Photographing the ‘Great River of the West’
Published 9:00 am Wednesday, April 27, 2022
- A gelatin silver print of Wáatpatukaykas, also known as Cayuse Sisters or Twin Sisters at Wallula Gap in Washington state, the ancestral home of Umatilla, Walla Walla and Cayuse.
Robbie McClaran’s journey along the banks of the Columbia River began quietly near his home in the St. Johns neighborhood of Portland.
From Kelley Point Park, overlooking the point where the Columbia and Willamette rivers meet, the photographer set up an Eastman Kodak 2D folding camera and prepared a large sheet of black and white film.

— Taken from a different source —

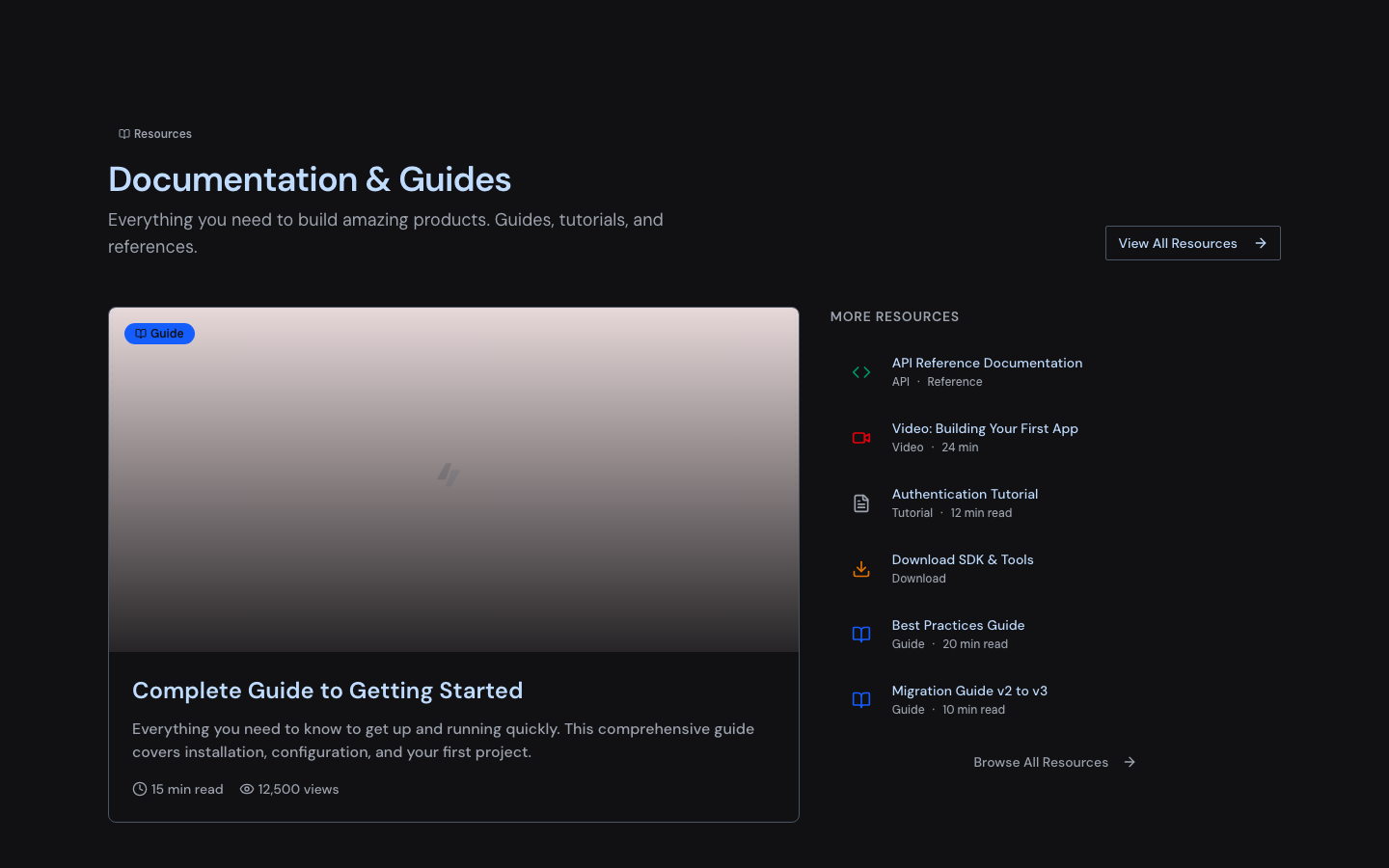Click the red video camera icon
The image size is (1389, 868).
(x=861, y=438)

For eight years, McClaran continued to follow the river and its people, setting out whenever time allowed. “It wasn’t a singular journey, it was done in bits and pieces,” McClaran said. “I broke the project up into sections. In some cases, it would be a day trip, for example driving out from here to the lower Columbia region, and others were much longer.”
Seeking to fill in gaps left by projects that highlighted only the wild landscapes of the river, McClaran began to turn his lens on scenes of industrialization. From the outset of the project, he aimed to capture each of the river’s 1,243 miles, venturing from the sands of the Pacific to the alpine lakes of British Columbia, Canada, with an eye for capturing both scenery and character. “It’s beautiful, it runs through a beautiful landscape, but it’s industrialized fully and completely, with the exception of short sections,” McClaran said of the river. “The idea was for all of the pictures to reflect the impacts that humans have had on the landscape.”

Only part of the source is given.